In vivo imaging of intravascular taste sensing.
(a) Taste cells in response to intravascular Na-saccharine. Left, taste cells (green) and pericellular blood vessel (PV) in a TB. Right, functional calcium image of the region in dashed box. Bottom, calcium traces of the receptor cells measured at 30 Hz and the trace of the injected dye (red) and tastant in the PV. Activated cells are highlighted in green. (b) Analysis of kinetic parameters from the calcium traces: Arrival (i) indicates the duration between the injection and arrival of the tastant to PV. Latency (ii) is a time delay between the arrival of tastant in PV and initiation of intracellular Ca2+. (c) The % number of activated cells in response to intravascular saccharine (183 Da, n = 105 cells in 13 TB's). None of the receptor cells (n = 45 in 5 TB's) responded to intravascular sucrose (342 Da). (d–f) Adaptation to intravascular saccharine. (d) Intravascular concentration of saccharine estimated with first-order kinetics. S1 and S2 indicate the injection time points with an interval of 10 min. (e) Calcium traces of two representative taste cells in a TB. (f) The magnitude of peak calcium response to three injections (S1 to S3) with a 10-min interval. The decrease of response indicates an adaptation to the intravascular tastant. **, P < 0.05 by ANOVA test.
The latent time from the arrival of the molecule to the onset of the calcium response was 1.4 ± 0.9 s and the peak calcium response appeared 16.0 ± 1.4 s after the onset (Fig. 5b). Our previous measurement of extravasation kinetics predicted that it would take about 10 s, or less, for the tastant to reach 90% concentration at the basolateral side of taste cells (Fig. 4j).
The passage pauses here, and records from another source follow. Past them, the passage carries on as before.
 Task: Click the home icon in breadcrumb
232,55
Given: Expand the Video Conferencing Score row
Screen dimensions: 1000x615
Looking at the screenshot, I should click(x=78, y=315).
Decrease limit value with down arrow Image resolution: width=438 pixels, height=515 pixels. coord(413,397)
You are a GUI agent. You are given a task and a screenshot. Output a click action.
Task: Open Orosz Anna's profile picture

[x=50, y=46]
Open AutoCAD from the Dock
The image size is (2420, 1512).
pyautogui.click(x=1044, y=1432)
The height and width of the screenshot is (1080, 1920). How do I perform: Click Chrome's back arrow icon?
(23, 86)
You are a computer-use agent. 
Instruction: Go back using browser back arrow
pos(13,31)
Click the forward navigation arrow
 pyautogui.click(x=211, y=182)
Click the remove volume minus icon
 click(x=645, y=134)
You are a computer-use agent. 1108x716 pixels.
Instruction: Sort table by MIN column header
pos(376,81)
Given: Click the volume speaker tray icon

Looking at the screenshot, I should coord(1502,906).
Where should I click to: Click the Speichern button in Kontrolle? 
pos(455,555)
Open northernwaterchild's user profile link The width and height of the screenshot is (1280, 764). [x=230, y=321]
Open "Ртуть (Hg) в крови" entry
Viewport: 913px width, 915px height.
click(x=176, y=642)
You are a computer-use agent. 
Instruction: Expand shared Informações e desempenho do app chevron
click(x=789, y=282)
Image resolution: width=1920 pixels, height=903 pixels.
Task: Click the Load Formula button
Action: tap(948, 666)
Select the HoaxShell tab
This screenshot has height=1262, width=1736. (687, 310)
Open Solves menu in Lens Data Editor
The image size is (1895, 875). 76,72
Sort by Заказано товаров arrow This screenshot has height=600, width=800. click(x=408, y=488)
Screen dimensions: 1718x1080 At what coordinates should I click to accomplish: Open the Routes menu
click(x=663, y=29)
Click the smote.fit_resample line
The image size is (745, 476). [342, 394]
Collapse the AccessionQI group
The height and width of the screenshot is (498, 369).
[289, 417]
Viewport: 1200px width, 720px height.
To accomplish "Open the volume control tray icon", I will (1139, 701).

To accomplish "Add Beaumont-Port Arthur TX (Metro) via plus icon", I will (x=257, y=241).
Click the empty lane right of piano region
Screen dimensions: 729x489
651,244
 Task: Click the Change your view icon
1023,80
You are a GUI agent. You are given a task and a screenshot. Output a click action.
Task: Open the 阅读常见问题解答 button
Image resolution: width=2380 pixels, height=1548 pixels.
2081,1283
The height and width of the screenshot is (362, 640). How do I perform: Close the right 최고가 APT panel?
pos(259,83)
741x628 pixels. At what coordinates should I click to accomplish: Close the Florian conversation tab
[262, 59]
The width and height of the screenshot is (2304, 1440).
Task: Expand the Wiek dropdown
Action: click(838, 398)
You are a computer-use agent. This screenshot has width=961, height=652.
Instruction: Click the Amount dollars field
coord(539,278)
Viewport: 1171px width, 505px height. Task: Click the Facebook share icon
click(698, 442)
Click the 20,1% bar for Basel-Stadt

We attributed the extra >6 s of delay to the additional diffusion time taken for the molecules to diffuse through the tight junction and reach the apical sensing site—i.e. microvilli—of the taste cells. To verify this conjecture, we tested another sweet tastant molecule, sucrose, with a larger molecular size of 342 Da. Sucrose is small enough to extravasate and permeate through the basolateral space but supposed to be too large to cross the tight junction in the taste bud. As expected, sucrose did not elicit any response from the taste cells even at a near-maximal physiologic concentration of 500 mM in the blood circulation (Fig. 5c). This discrete size discrepancy further suggests that intravascular sensing occurs at the microvilli of the receptor cells.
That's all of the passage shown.